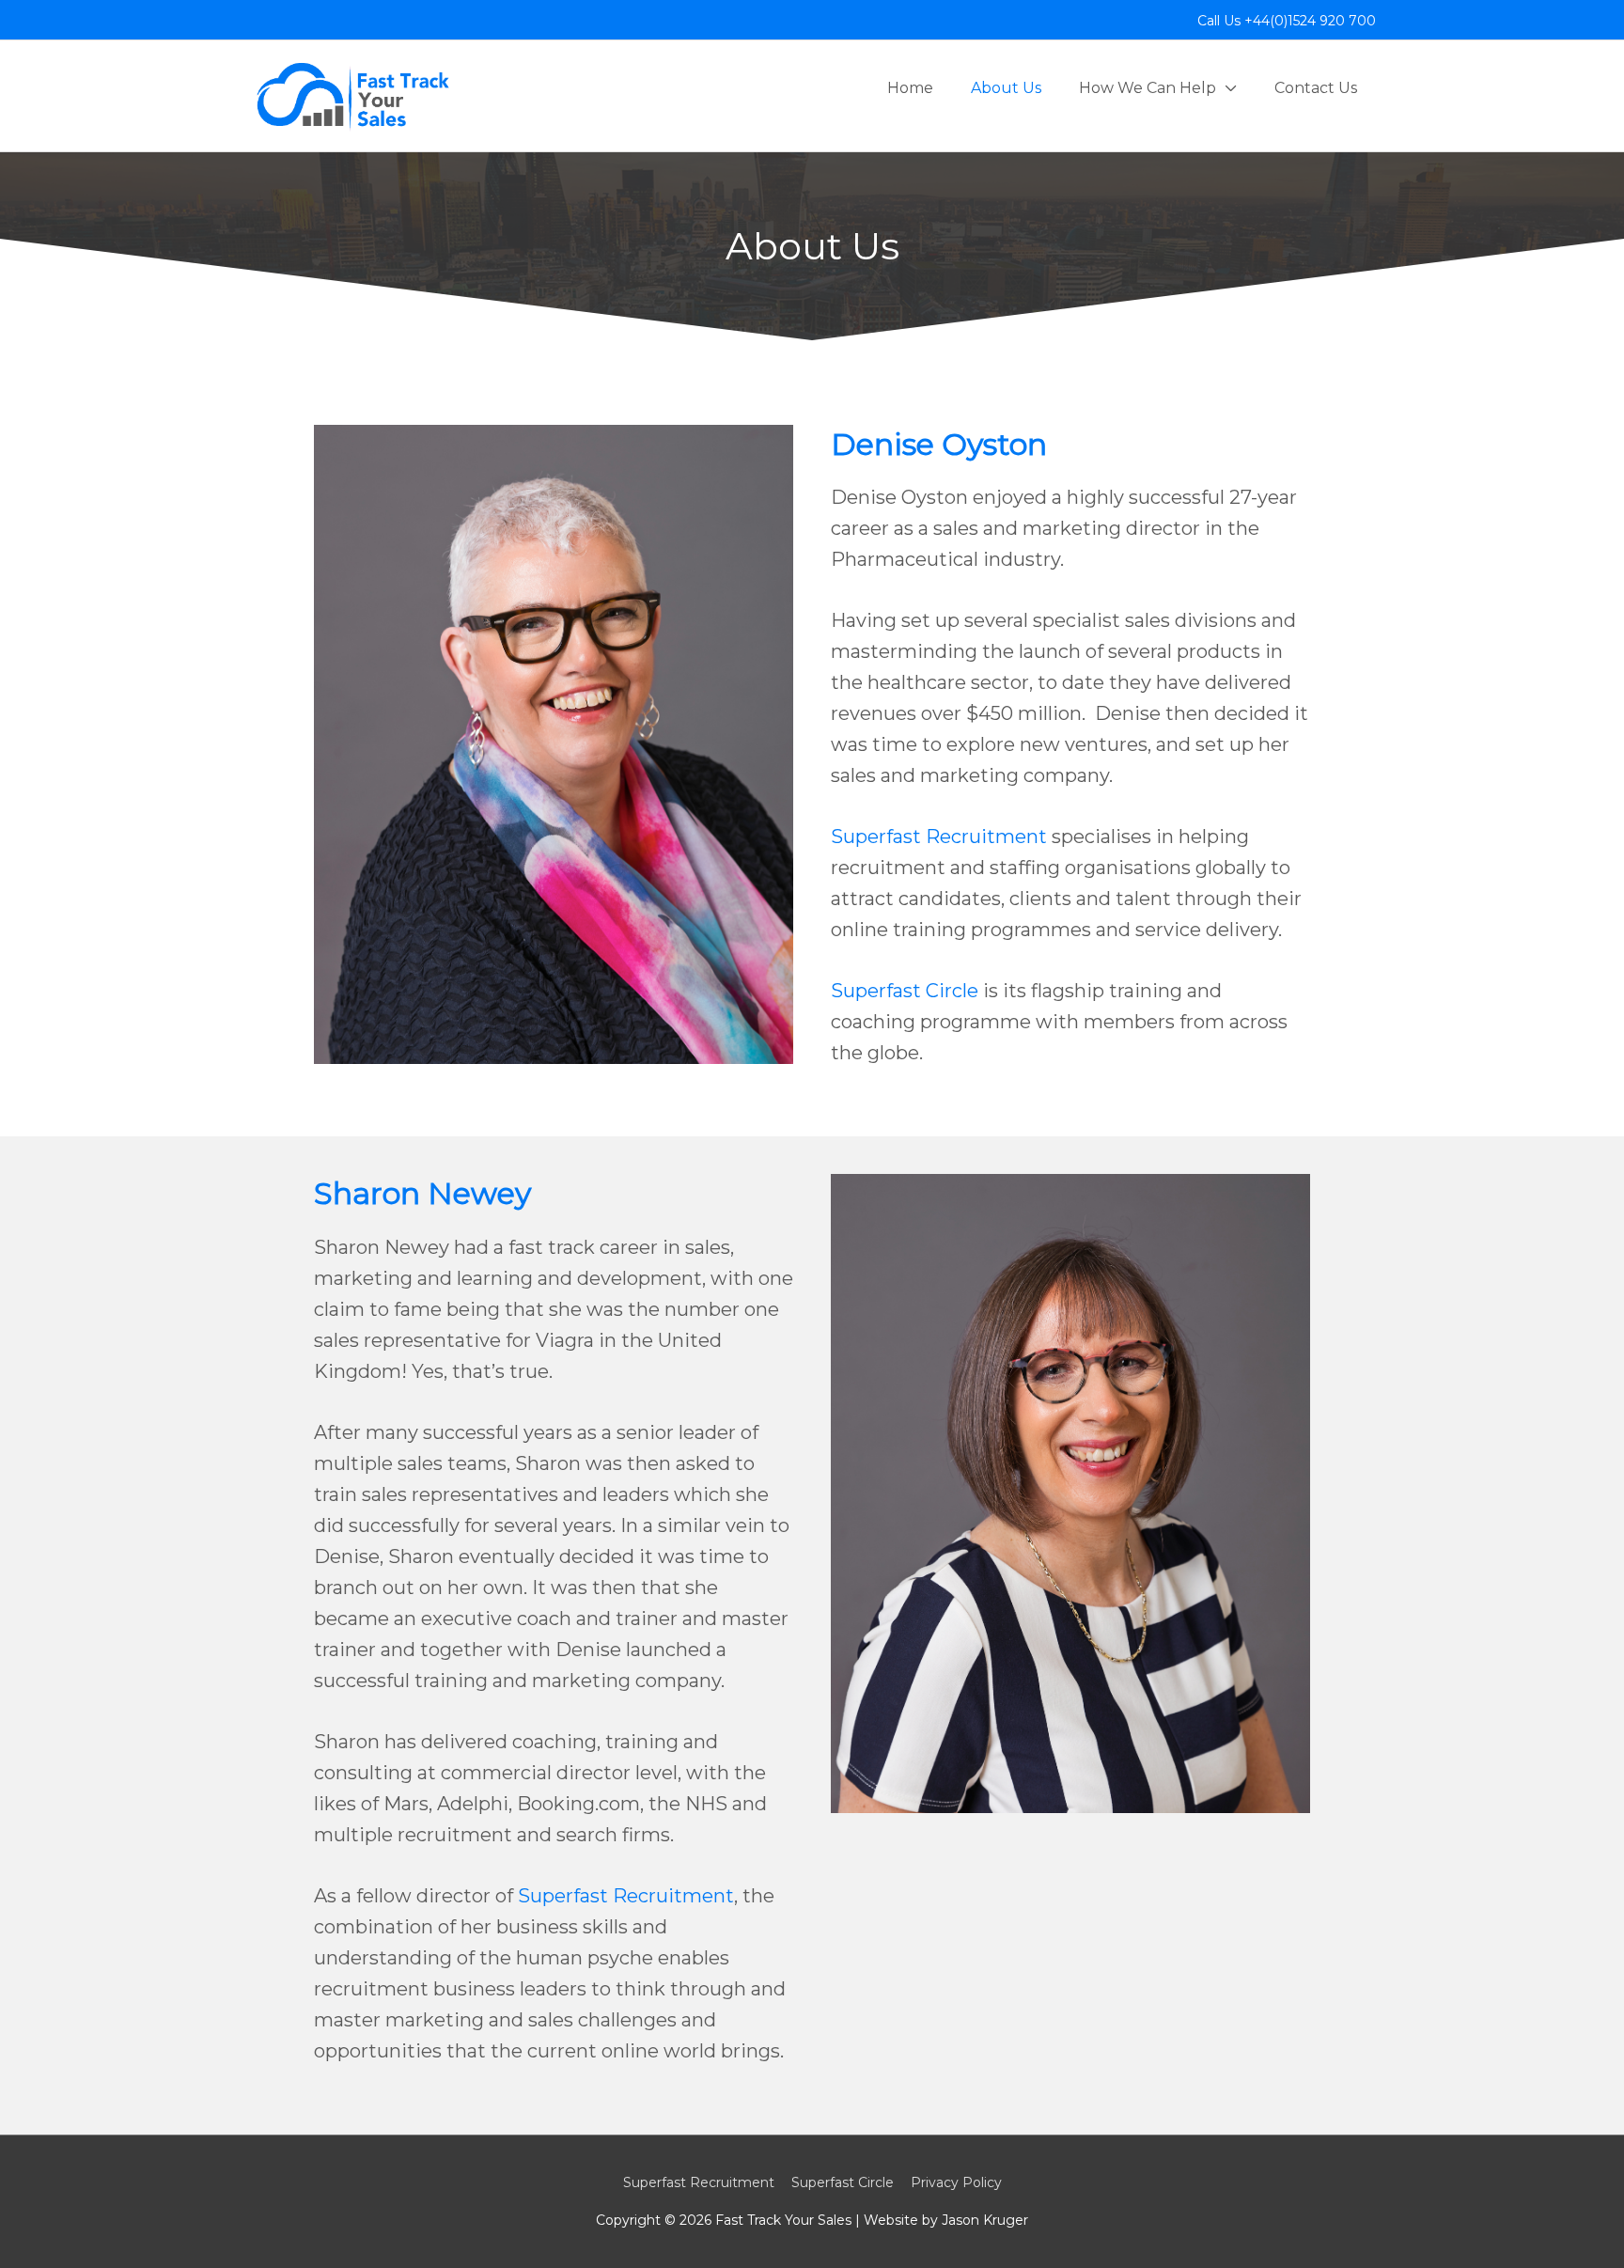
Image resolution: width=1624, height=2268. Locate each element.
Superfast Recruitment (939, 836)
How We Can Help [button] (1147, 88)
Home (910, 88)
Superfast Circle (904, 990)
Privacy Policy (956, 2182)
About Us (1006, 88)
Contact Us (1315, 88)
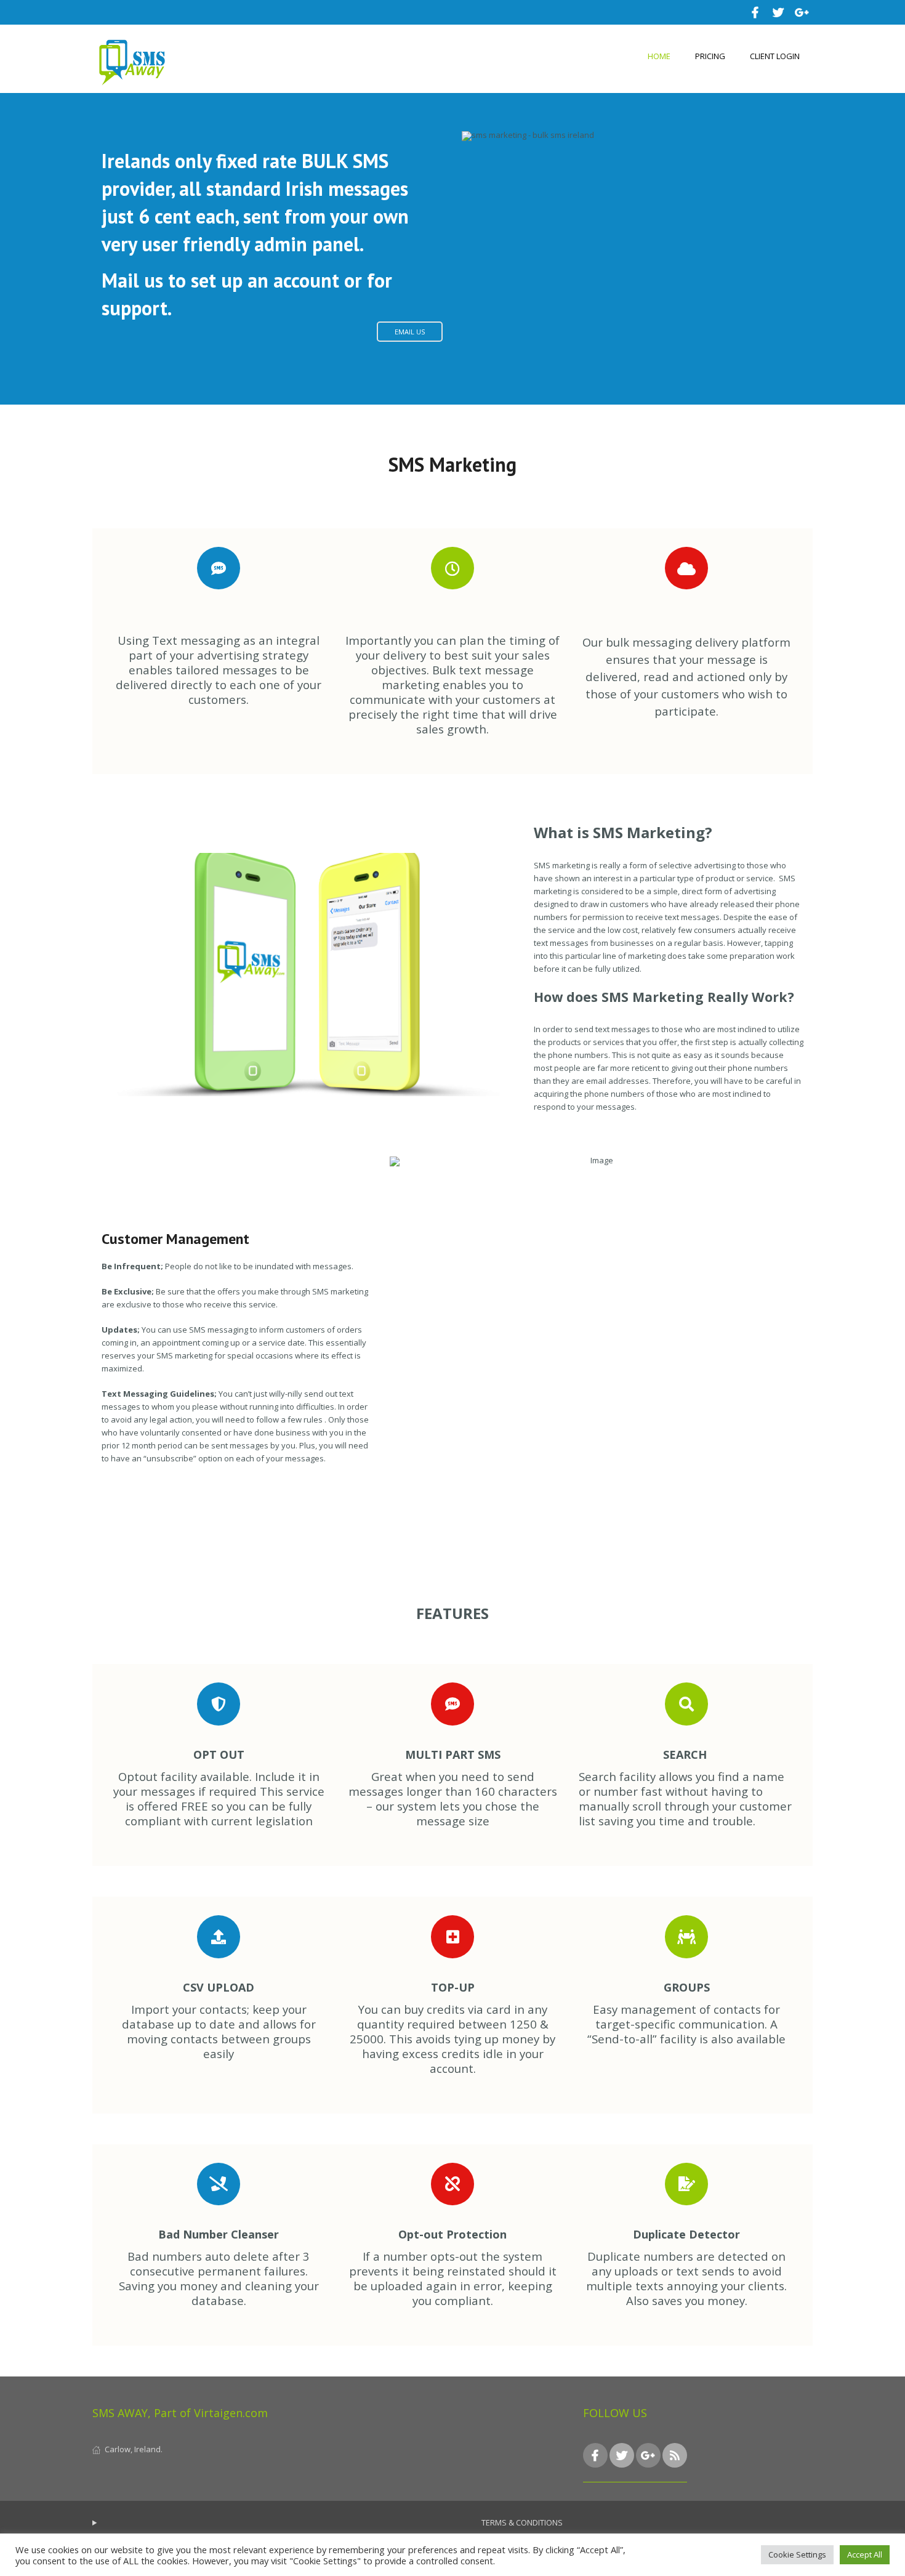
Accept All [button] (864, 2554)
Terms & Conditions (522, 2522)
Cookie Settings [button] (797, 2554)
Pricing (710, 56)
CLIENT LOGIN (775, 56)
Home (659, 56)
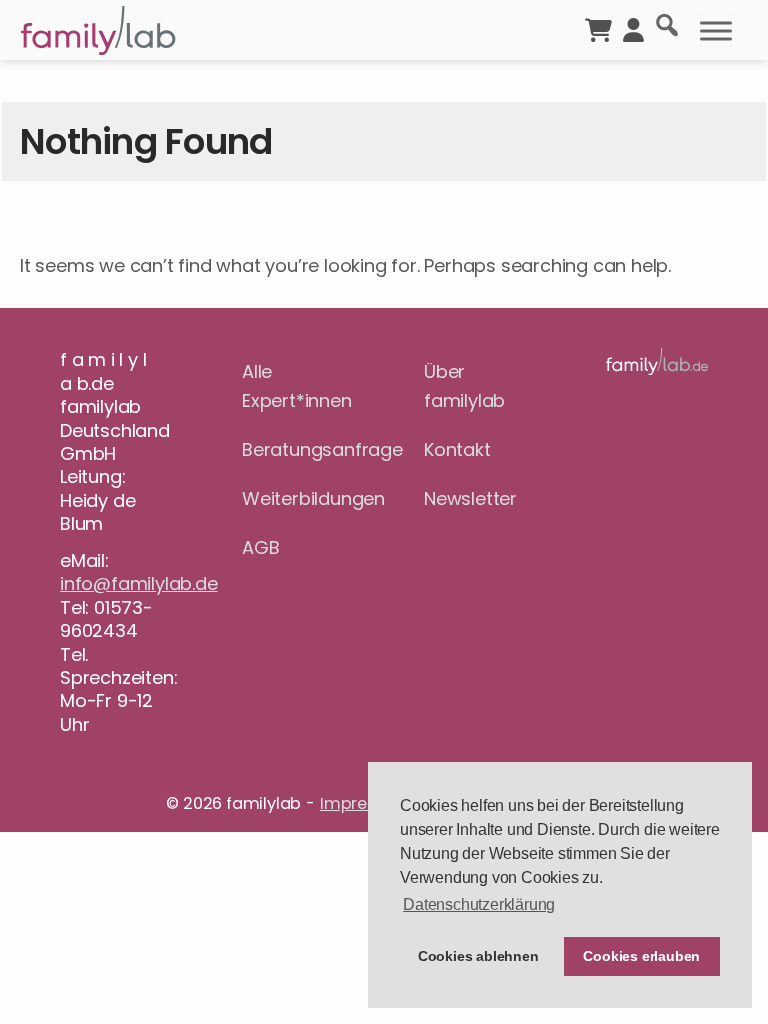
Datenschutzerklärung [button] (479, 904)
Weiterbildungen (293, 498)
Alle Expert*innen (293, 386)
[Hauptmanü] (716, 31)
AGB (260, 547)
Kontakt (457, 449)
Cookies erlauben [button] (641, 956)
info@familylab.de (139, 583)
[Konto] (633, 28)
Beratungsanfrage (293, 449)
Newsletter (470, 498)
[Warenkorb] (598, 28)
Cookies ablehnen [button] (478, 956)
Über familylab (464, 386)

++++++++

You are asked to reproduce word for word the line containing "Kontakt (457, 449)" and every subsequent line through the end of the entries.

Kontakt (457, 449)
Cookies erlauben [button] (641, 956)
info@familylab.de (139, 583)
[Konto] (633, 28)
Beratungsanfrage (293, 449)
Newsletter (470, 498)
[Warenkorb] (598, 28)
Cookies ablehnen [button] (478, 956)
Über familylab (464, 386)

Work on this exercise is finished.